A acompanhar todos os pratos de carne, é servido o mesmo fantástico tomate cherry assado da burrata e um relish de tomate fumado, que é um molho de tomate picado e avinagrado que não me fascina especialmente – acho sempre que acaba por abafar o sabor da carne. Além disso, ainda escolhemos dois acompanhamentos que dividimos: um puré de batata trufado (€2,50) que estava suave e saboroso e uma dauphinoise de batata doce (€2,50), que é um gratinado típico francês que aqui é feito com queijo parmesão.

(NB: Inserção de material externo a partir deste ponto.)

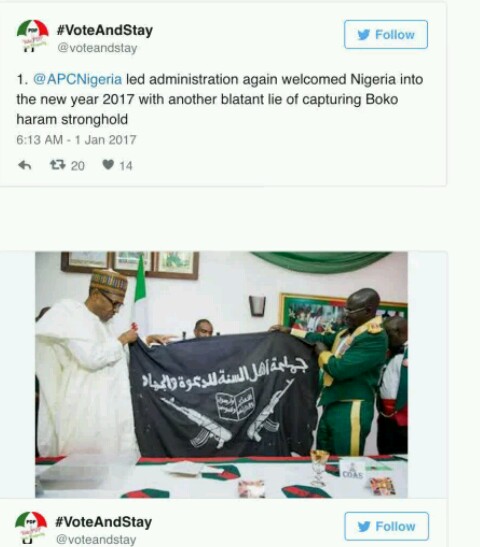The height and width of the screenshot is (547, 480).
Task: Open the #VoteAndStay name on bottom tweet
Action: 104,522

Além disso, a Sala de Corte tem uma variedade quilométrica de molhos para a carne. É suposto pedir apenas aqueles que gostar mais, mas, no meu caso, isso nunca se coloca. E, enquanto Ela corava de vergonha, eu pedia rigorosamente todos os molhos disponíveis para poder provar tudo e mais alguma coisa que ainda houvesse. Vou por isso começar do pior para o melhor: o molho chimichurri (picante e com azeite e alho) não é definitivamente dos meus molhos favoritos; os molhos de pimenta, manteiga de alho e ervas e béarnaise são bons mas não deslumbrantes; e os meus preferidos foram claramente o molho de cogumelos (feito com cogumelos shitake e que estava delicioso), o stilton (que é cremoso e tem todo o sabor do queijo) e a maionese trufada (que vem mesmo com pedaços de trufa lá dentro).
As sobremesas
A noite acabou com mais uma partilha de casal. Perante a quantidade de colesterol que já tínhamos ingerido, decidimos dividir um falso crumble de caramelo, chocolate e amendoim (€4). É feito com amendoim picado, mousse de caramelo, bolo de chocolate e ainda vem com um gelado de baunilha por cima. Escusado será dizer que, por minha vontade, ainda lá estava a comer sobremesas destas umas atrás das outras.
O serviço
Foi sempre rápido, simpático e atencioso. A única hesitação da noite foi quando eu decidi pedir todos os molhos disponíveis e a empregada precisou de alguns minutos para descobrir como é que tudo aquilo podia caber numa mesa tão pequena. Acabámos com duas taças de molho literalmente pousadas em cima das nossas tábuas de carne.
As crianças
O restaurante fica em pleno Cais do Sodré, numa zona que, à noite, não é o primeiro sítio onde vai querer ver os seus filhos – ou filhas. A carta não tem menu infantil, mas se quiser experimentar o restaurante ao almoço – para as crianças se sentirem mais à vontade – tem um hambúrguer de novilho com ovo, queijo cheddar e barriga de porco fumada (€9,50), pregos e bitoque.
O bom
O carpaccio e o falso crumble de amendoim
O mau
O espaço acanhado entre as mesas
O óptimo
A burrata com presunto e o entrecôte
Um óptimo entrecôte para si onde quer que esteja,
Ele
fotos: sala de corte
Nota: Todas as despesas das visitas efetuadas pelo Casal Mistério a restaurantes, bares e hotéis são 100% suportadas pelo próprio Casal Mistério. Só assim é possível fazer uma crítica absolutamente isenta e imparcial.